Receding floodwaters have revealed a trail of devastation in central Greece left by a rainstorm that raged for three days, killing at least six people and causing billions of euros worth of damage.
Hundreds of people remained trapped on Friday in their homes or on high ground in the central plain of Thessaly, which bore the brunt of Storm Daniel’s relentless deluge.
Homes were carried away by torrents, vital infrastructure was destroyed and crops in the country’s second-largest tract of farmland wiped out.
“I don’t think we have realised the magnitude of this disaster yet,” Professor Efthymios Lekkas, a disaster management expert, told state broadcaster ERT on Friday.
The three-day onslaught – in which, meteorologist George Tsatrafyllias said, one region got more rain in 24 hours than London does in an average year – followed a massive wildfire in northern Greece and the country’s hottest summer on record.
Prime Minister Kyriakos Mitsotakis was due to visit the crisis-hit area on Friday, his office said. He cancelled a trip scheduled for Saturday to the northern city of Thessaloniki, where he was to deliver his annual keynote speech on the state of the economy.
Speaking to ERT, Thessaly governor Kostas Agorastos said he estimated the storm caused around three times the 700 million euros ($750 million) inflicted by extensive floods in 2020.
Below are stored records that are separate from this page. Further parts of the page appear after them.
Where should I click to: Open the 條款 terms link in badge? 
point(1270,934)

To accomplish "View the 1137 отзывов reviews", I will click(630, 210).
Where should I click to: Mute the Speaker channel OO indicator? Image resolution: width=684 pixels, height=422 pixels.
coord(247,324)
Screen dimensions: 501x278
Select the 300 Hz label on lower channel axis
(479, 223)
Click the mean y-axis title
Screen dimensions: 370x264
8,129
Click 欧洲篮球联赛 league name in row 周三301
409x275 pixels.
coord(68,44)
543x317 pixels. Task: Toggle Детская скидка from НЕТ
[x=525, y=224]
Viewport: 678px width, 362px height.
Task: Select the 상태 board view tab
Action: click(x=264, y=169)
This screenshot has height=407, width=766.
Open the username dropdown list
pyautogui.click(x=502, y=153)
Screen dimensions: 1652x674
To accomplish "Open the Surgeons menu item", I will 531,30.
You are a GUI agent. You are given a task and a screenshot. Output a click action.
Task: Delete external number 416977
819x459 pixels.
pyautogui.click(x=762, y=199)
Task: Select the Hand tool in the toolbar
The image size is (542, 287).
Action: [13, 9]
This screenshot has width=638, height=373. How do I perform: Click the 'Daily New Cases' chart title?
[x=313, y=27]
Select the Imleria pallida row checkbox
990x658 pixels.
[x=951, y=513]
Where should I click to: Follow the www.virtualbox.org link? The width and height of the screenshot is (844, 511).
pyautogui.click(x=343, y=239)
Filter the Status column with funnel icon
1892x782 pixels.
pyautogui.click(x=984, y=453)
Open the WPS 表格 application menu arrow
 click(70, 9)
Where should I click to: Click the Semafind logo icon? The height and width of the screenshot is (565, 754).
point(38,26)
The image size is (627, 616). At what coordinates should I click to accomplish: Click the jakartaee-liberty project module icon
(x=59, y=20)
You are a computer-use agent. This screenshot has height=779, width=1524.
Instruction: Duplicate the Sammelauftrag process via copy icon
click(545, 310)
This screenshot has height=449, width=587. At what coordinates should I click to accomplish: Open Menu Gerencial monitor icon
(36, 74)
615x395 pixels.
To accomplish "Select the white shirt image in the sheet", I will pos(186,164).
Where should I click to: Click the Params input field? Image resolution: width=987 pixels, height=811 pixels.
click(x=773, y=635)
More than 1,800 people had been rescued from flood-hit areas across Greece since Tuesday, the fire brigade said.
In the village of Vlochos near the city of Karditsa, about 150 people had been waiting for help for three days.
“We have been on the mountain,” Dimitris, one of the stranded villagers, told Skai television. “It’s the third day without food, with nothing. We lit fires yesterday to cook whatever we managed to grab from our fridges.”
In some areas floodwater were still 2 metres (6-1/2 feet) deep.
One of the breadbaskets of Greece, Thessaly represents about 15 percent of the country’s annual agricultural output. It is also a major cotton producing area.
Torrential rains left more than a metre of silt dumped on once-fertile soils. “The agricultural production isn’t destroyed just for this year. The thick coat of silt means it is no longer fertile.” Lekkas said.